Seydou habitait à Tripoli depuis septembre 2008. Avant d’arriver en Libye, il a été en Mauritanie. Revenu à Bamako, il s’est rendu à la frontière algérienne. « À Borsou, tu reçois un visa de 3 mois ; tu traverses le Hoggar, le Tassili et arrivé à la frontière libyenne tu marches pendant 8 heures pour arriver à Gadamès, la première ville libyenne. Là, il y a plusieurs foyers maliens. » À Tripoli, Seydou a rendez-vous devant l’ambassade du Mali, avec un ami d’enfance. Il travaillera pendant plusieurs mois à la mairie, comme ouvrier d’entretien, avant d’être expulsé.
Lorsqu’on en est à demander au photographe des photos souvenir, on a fait un bon bout de chemin. Au troisième jour à Bamako, après un passage chez le coiffeur pour un rasage radical, on sort pour se promener, et on commence déjà à penser à la suite. Il faut donc immortaliser le moment.
Originaires de la région de Tombouctou, ils viennent de recevoir l’argent qui va leur servir à prendre le car pour rentrer chez eux. L’AME a fait un travail remarquable pendant les 4 jours. Le quatrième jour, il n’est pas rare de voir les expulsés en train de rire. Pour certains, l’expérience migratoire s’arrêtera à tout jamais. Et souvent, ce sont les petits frères qui reprennent le flambeau.
J’ai eu un entretien de plus d’une heure avec Ali, l’homme de gauche. Son français n’était pas très bon, mais c’est surtout sa tension qui m’a empêché de faire une quelconque photo acceptable, voire de retranscrire son témoignage. Il avait juste besoin d’être écouté. Lui, comme les autres hommes d’âge plus mur, a passé plusieurs années en Libye. Le lendemain il vient me voir : « Tu veux bien venir avec moi chez mon frère ? Il ne veut pas croire que j’étais dans le charter. Il pense que je suis revenu avec beaucoup d’argent, que je l’ai caché, et que le charter c’est un mensonge. Toi, tu es blanc, il va te croire. » J’accompagne Ali chez son frère, je témoigne.
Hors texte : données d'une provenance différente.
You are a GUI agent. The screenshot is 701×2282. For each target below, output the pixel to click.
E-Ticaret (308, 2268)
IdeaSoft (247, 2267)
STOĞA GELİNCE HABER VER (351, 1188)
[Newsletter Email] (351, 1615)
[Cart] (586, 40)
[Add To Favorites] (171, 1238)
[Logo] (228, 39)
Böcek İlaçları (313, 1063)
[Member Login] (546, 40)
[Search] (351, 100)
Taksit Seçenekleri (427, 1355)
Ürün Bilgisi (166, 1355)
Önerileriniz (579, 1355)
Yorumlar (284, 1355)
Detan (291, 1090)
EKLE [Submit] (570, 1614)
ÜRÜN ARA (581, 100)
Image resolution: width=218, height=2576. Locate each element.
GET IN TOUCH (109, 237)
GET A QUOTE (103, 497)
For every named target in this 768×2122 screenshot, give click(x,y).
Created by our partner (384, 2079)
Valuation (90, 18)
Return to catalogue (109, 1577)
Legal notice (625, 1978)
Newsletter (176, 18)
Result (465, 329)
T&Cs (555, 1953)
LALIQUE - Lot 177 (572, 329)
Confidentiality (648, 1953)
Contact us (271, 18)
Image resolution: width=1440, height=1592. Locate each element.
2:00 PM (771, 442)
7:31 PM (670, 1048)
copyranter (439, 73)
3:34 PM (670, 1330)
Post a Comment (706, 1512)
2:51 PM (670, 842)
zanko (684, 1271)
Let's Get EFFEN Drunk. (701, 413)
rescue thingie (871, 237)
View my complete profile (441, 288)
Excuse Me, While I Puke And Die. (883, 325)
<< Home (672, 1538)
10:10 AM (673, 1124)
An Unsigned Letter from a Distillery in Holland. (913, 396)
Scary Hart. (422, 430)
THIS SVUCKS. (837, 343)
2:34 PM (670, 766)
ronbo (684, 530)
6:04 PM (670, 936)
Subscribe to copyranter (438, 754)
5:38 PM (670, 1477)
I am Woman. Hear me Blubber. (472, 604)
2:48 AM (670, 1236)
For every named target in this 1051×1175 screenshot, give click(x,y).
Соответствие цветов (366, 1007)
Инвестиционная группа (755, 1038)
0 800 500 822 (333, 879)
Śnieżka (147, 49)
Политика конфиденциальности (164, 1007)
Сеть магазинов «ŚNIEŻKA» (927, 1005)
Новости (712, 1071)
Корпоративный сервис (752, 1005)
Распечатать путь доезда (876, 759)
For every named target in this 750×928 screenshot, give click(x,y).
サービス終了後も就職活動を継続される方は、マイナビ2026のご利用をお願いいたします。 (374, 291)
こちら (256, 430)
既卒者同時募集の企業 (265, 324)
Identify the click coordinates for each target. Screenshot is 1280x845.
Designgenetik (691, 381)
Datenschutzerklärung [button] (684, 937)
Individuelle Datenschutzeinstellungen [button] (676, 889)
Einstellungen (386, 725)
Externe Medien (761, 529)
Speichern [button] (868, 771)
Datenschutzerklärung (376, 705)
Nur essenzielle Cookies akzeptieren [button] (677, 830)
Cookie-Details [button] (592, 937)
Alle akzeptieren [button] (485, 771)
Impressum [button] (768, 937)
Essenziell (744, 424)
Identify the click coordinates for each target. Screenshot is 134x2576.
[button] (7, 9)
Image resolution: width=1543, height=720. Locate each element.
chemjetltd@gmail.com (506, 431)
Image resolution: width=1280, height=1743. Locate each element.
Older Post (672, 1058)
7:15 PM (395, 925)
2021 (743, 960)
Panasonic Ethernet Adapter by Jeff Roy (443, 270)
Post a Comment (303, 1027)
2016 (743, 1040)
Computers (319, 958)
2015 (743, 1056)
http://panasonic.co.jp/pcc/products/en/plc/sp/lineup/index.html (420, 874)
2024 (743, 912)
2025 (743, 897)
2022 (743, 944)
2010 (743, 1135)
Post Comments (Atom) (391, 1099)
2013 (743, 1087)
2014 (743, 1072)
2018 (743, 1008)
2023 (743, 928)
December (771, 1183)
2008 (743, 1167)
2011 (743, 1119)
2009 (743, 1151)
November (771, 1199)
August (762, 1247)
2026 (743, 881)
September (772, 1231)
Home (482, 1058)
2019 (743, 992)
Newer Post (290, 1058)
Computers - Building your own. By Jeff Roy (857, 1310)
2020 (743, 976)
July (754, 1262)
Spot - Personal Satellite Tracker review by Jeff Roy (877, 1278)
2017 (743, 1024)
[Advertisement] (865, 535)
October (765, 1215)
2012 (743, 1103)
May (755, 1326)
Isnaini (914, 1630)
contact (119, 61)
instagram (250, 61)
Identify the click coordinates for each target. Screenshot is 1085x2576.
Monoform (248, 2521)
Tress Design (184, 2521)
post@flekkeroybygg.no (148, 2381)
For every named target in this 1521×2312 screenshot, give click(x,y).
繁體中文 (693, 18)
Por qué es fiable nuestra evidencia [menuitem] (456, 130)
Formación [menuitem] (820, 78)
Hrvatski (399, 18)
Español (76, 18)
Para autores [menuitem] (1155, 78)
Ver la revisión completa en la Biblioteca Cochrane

On conclut par une photo des deux frères. Réconciliés ?
À la fin de la semaine, je pars avec Seydou à Sikasso, à 300 km au sud de Bamako, non loin de la frontière du Burkina Faso. Seydou y retrouve son frère, propriétaire d’un garage de réparation de pneus, non loin de la douane. Après la prière, Seydou, en compagnie de son frère et de deux amis, raconte son périple. Il est jeune, son frère possède une petite entreprise ; avec un peu de volonté et de chance, il pourra s’en sortir.